Put the stretch of lines from the one containing "Pin query to dashboard" through the one containing "tap(1075, 62)" into a JSON list of strings, with one string per line and blank lines left out. Leave the pictures out of the answer.

Start of MATERIALS PROVIDED

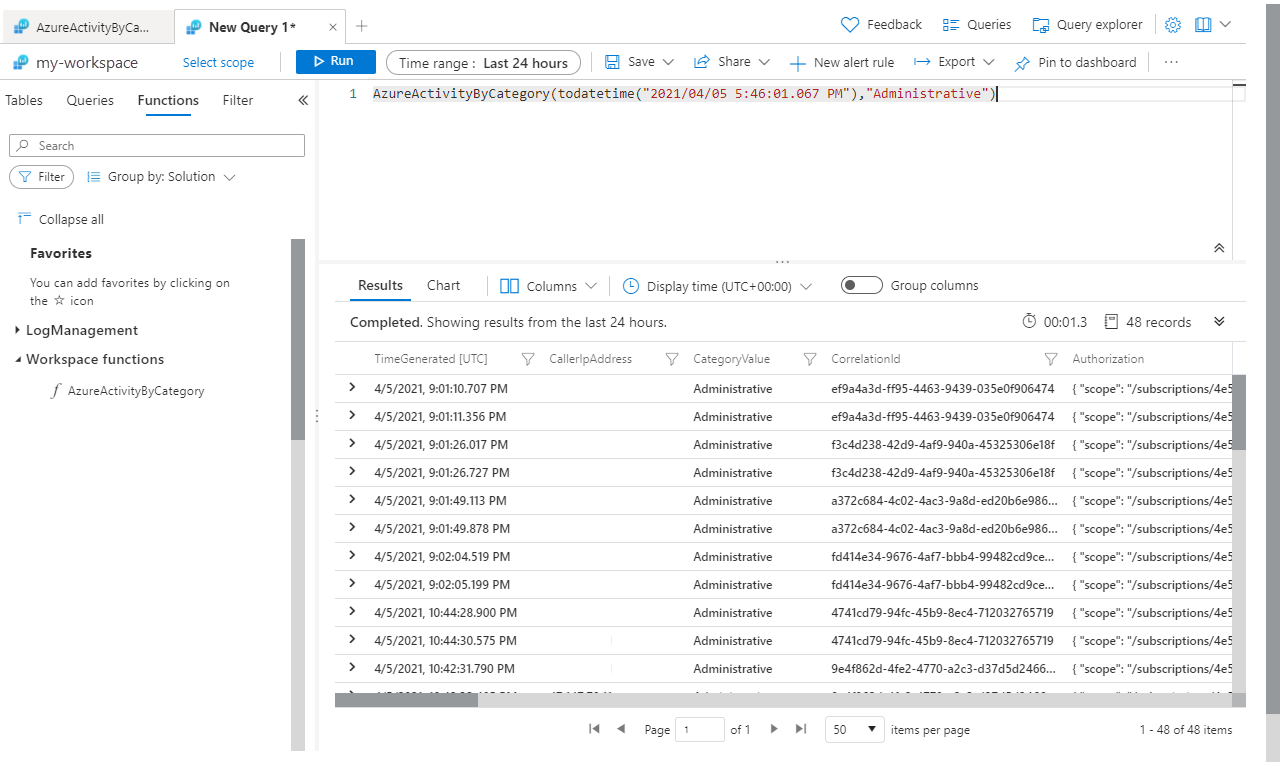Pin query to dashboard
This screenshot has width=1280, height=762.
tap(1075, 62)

End of MATERIALS PROVIDED
Start of MATERIALS PROVIDED

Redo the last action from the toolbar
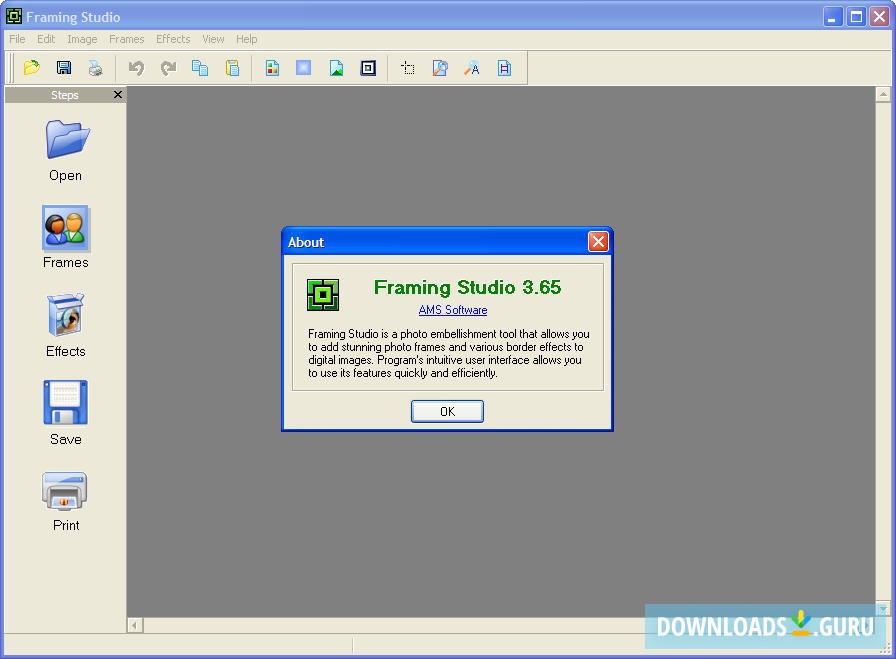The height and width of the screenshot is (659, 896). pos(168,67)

End of MATERIALS PROVIDED

THE OUTPUT:
[
  "Pin query to dashboard",
  "This screenshot has width=1280, height=762.",
  "tap(1075, 62)"
]